BEGIN

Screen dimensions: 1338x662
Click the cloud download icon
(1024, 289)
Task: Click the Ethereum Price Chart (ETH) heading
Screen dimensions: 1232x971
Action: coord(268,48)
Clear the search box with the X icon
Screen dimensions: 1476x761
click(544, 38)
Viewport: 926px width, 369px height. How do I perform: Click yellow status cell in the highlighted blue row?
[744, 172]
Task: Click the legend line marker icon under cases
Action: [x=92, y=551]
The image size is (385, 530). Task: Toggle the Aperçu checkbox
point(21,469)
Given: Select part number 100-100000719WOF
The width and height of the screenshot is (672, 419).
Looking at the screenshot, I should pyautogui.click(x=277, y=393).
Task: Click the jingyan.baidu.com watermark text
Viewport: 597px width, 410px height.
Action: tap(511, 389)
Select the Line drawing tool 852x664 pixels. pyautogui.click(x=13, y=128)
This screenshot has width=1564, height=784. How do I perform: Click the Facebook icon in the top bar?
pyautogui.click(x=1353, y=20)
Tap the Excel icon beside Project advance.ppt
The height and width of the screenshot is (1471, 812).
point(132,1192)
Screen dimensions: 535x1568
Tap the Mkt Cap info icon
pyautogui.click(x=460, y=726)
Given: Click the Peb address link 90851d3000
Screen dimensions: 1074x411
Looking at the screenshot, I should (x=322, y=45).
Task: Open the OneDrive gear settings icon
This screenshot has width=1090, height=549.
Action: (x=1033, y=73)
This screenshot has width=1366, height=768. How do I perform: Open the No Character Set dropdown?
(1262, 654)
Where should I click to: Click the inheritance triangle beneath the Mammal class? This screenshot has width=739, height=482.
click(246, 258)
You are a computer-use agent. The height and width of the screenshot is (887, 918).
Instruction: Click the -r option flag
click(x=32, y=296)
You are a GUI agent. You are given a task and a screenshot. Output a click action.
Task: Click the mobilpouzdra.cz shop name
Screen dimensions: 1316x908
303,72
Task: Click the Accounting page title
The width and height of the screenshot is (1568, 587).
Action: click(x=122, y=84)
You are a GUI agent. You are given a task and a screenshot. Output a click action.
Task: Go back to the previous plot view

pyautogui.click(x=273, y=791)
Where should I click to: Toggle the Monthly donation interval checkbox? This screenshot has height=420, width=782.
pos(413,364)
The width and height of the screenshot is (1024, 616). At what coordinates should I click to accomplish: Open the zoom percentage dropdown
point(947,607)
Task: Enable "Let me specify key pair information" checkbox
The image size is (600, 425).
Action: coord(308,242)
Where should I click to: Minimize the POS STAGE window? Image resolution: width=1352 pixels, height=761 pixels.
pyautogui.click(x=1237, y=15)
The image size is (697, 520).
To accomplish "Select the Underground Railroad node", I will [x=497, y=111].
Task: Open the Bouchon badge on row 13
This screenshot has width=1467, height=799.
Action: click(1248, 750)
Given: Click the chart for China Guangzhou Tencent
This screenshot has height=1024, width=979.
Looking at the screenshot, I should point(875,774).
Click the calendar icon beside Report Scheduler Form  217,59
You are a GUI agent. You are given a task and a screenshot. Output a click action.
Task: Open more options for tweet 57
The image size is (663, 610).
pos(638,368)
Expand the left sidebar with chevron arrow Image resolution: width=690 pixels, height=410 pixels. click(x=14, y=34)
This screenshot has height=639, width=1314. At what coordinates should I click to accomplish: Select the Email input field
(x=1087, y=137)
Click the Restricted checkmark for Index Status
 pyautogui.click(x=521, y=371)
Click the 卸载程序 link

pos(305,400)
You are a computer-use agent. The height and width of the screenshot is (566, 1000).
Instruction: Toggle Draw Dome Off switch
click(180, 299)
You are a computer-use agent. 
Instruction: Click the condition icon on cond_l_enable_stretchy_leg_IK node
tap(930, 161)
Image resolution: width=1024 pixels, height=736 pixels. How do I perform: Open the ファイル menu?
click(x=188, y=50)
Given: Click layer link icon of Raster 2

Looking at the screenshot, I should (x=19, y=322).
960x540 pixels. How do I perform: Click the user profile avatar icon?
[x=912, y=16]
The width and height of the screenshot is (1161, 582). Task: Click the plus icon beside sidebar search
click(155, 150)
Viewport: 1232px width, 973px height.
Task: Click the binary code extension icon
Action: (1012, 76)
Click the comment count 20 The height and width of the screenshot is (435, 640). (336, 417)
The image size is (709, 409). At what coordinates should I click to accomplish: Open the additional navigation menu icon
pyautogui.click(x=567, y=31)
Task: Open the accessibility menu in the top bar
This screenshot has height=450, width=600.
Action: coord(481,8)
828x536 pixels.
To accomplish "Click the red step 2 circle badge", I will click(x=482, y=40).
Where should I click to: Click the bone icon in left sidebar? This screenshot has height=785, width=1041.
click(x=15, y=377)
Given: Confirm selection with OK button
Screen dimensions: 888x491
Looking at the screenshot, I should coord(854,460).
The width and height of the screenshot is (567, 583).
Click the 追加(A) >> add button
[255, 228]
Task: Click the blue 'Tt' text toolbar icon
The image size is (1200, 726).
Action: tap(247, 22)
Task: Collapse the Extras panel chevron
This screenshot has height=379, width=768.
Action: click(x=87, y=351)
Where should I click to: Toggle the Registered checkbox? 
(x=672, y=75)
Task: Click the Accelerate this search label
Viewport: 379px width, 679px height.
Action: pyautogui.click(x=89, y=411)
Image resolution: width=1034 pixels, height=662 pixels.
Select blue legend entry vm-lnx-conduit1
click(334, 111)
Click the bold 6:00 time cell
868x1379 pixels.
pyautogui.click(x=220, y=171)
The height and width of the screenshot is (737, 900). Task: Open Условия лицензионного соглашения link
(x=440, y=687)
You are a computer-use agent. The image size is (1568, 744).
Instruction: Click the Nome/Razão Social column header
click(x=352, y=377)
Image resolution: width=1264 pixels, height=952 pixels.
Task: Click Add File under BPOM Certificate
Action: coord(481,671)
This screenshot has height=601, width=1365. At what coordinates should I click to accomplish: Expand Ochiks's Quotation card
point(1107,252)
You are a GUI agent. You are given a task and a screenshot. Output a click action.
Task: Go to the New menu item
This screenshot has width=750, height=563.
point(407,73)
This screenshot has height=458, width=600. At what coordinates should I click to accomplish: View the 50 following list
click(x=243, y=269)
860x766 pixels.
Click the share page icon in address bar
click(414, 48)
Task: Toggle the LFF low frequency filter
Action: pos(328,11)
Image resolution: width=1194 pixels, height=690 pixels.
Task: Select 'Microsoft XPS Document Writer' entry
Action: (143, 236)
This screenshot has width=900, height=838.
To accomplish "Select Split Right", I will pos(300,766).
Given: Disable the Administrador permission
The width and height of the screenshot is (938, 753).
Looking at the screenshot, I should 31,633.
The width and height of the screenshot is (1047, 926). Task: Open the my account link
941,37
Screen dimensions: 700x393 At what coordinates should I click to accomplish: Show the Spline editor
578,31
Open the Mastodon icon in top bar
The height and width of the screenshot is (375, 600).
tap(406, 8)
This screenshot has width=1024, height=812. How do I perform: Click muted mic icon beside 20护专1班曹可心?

END

- YOUR TASK -
Word for word, repeat each entry shown above.

- YOUR SOLUTION -
Screen dimensions: 1338x662
Click the cloud download icon
(1024, 289)
Task: Click the Ethereum Price Chart (ETH) heading
Screen dimensions: 1232x971
Action: coord(268,48)
Clear the search box with the X icon
Screen dimensions: 1476x761
click(544, 38)
Viewport: 926px width, 369px height. How do I perform: Click yellow status cell in the highlighted blue row?
[744, 172]
Task: Click the legend line marker icon under cases
Action: [x=92, y=551]
The image size is (385, 530). Task: Toggle the Aperçu checkbox
point(21,469)
Given: Select part number 100-100000719WOF
The width and height of the screenshot is (672, 419).
Looking at the screenshot, I should pyautogui.click(x=277, y=393).
Task: Click the jingyan.baidu.com watermark text
Viewport: 597px width, 410px height.
Action: tap(511, 389)
Select the Line drawing tool 852x664 pixels. pyautogui.click(x=13, y=128)
This screenshot has width=1564, height=784. How do I perform: Click the Facebook icon in the top bar?
pyautogui.click(x=1353, y=20)
Tap the Excel icon beside Project advance.ppt
The height and width of the screenshot is (1471, 812).
point(132,1192)
Screen dimensions: 535x1568
Tap the Mkt Cap info icon
pyautogui.click(x=460, y=726)
Given: Click the Peb address link 90851d3000
Screen dimensions: 1074x411
Looking at the screenshot, I should (x=322, y=45).
Task: Open the OneDrive gear settings icon
This screenshot has width=1090, height=549.
Action: (x=1033, y=73)
This screenshot has width=1366, height=768. How do I perform: Open the No Character Set dropdown?
(1262, 654)
Where should I click to: Click the inheritance triangle beneath the Mammal class? This screenshot has width=739, height=482.
click(246, 258)
You are a computer-use agent. The height and width of the screenshot is (887, 918).
Instruction: Click the -r option flag
click(x=32, y=296)
You are a GUI agent. You are given a task and a screenshot. Output a click action.
Task: Click the mobilpouzdra.cz shop name
Screen dimensions: 1316x908
303,72
Task: Click the Accounting page title
The width and height of the screenshot is (1568, 587).
Action: click(x=122, y=84)
You are a GUI agent. You are given a task and a screenshot. Output a click action.
Task: Go back to the previous plot view

pyautogui.click(x=273, y=791)
Where should I click to: Toggle the Monthly donation interval checkbox? This screenshot has height=420, width=782.
pos(413,364)
The width and height of the screenshot is (1024, 616). At what coordinates should I click to accomplish: Open the zoom percentage dropdown
point(947,607)
Task: Enable "Let me specify key pair information" checkbox
The image size is (600, 425).
Action: coord(308,242)
Where should I click to: Minimize the POS STAGE window? Image resolution: width=1352 pixels, height=761 pixels.
pyautogui.click(x=1237, y=15)
The image size is (697, 520).
To accomplish "Select the Underground Railroad node", I will [x=497, y=111].
Task: Open the Bouchon badge on row 13
This screenshot has width=1467, height=799.
Action: click(1248, 750)
Given: Click the chart for China Guangzhou Tencent
This screenshot has height=1024, width=979.
Looking at the screenshot, I should point(875,774).
Click the calendar icon beside Report Scheduler Form  217,59
You are a GUI agent. You are given a task and a screenshot. Output a click action.
Task: Open more options for tweet 57
The image size is (663, 610).
pos(638,368)
Expand the left sidebar with chevron arrow Image resolution: width=690 pixels, height=410 pixels. click(x=14, y=34)
This screenshot has height=639, width=1314. At what coordinates should I click to accomplish: Select the Email input field
(x=1087, y=137)
Click the Restricted checkmark for Index Status
 pyautogui.click(x=521, y=371)
Click the 卸载程序 link

pos(305,400)
You are a computer-use agent. The height and width of the screenshot is (566, 1000).
Instruction: Toggle Draw Dome Off switch
click(180, 299)
You are a computer-use agent. 
Instruction: Click the condition icon on cond_l_enable_stretchy_leg_IK node
tap(930, 161)
Image resolution: width=1024 pixels, height=736 pixels. How do I perform: Open the ファイル menu?
click(x=188, y=50)
Given: Click layer link icon of Raster 2

Looking at the screenshot, I should (x=19, y=322).
960x540 pixels. How do I perform: Click the user profile avatar icon?
[x=912, y=16]
The width and height of the screenshot is (1161, 582). Task: Click the plus icon beside sidebar search
click(155, 150)
Viewport: 1232px width, 973px height.
Task: Click the binary code extension icon
Action: (1012, 76)
Click the comment count 20 The height and width of the screenshot is (435, 640). (336, 417)
The image size is (709, 409). At what coordinates should I click to accomplish: Open the additional navigation menu icon
pyautogui.click(x=567, y=31)
Task: Open the accessibility menu in the top bar
This screenshot has height=450, width=600.
Action: coord(481,8)
828x536 pixels.
To accomplish "Click the red step 2 circle badge", I will click(x=482, y=40).
Where should I click to: Click the bone icon in left sidebar? This screenshot has height=785, width=1041.
click(x=15, y=377)
Given: Confirm selection with OK button
Screen dimensions: 888x491
Looking at the screenshot, I should coord(854,460).
The width and height of the screenshot is (567, 583).
Click the 追加(A) >> add button
[255, 228]
Task: Click the blue 'Tt' text toolbar icon
The image size is (1200, 726).
Action: tap(247, 22)
Task: Collapse the Extras panel chevron
This screenshot has height=379, width=768.
Action: click(x=87, y=351)
Where should I click to: Toggle the Registered checkbox? 
(x=672, y=75)
Task: Click the Accelerate this search label
Viewport: 379px width, 679px height.
Action: pyautogui.click(x=89, y=411)
Image resolution: width=1034 pixels, height=662 pixels.
Select blue legend entry vm-lnx-conduit1
click(334, 111)
Click the bold 6:00 time cell
868x1379 pixels.
pyautogui.click(x=220, y=171)
The height and width of the screenshot is (737, 900). Task: Open Условия лицензионного соглашения link
(x=440, y=687)
You are a computer-use agent. The image size is (1568, 744).
Instruction: Click the Nome/Razão Social column header
click(x=352, y=377)
Image resolution: width=1264 pixels, height=952 pixels.
Task: Click Add File under BPOM Certificate
Action: coord(481,671)
This screenshot has height=601, width=1365. At what coordinates should I click to accomplish: Expand Ochiks's Quotation card
point(1107,252)
You are a GUI agent. You are given a task and a screenshot. Output a click action.
Task: Go to the New menu item
This screenshot has width=750, height=563.
point(407,73)
This screenshot has height=458, width=600. At what coordinates should I click to accomplish: View the 50 following list
click(x=243, y=269)
860x766 pixels.
Click the share page icon in address bar
click(414, 48)
Task: Toggle the LFF low frequency filter
Action: pos(328,11)
Image resolution: width=1194 pixels, height=690 pixels.
Task: Select 'Microsoft XPS Document Writer' entry
Action: (143, 236)
This screenshot has width=900, height=838.
To accomplish "Select Split Right", I will pos(300,766).
Given: Disable the Administrador permission
The width and height of the screenshot is (938, 753).
Looking at the screenshot, I should 31,633.
The width and height of the screenshot is (1047, 926). Task: Open the my account link
941,37
Screen dimensions: 700x393 At what coordinates should I click to accomplish: Show the Spline editor
578,31
Open the Mastodon icon in top bar
The height and width of the screenshot is (375, 600).
tap(406, 8)
This screenshot has width=1024, height=812. How do I perform: Click muted mic icon beside 20护专1班曹可心?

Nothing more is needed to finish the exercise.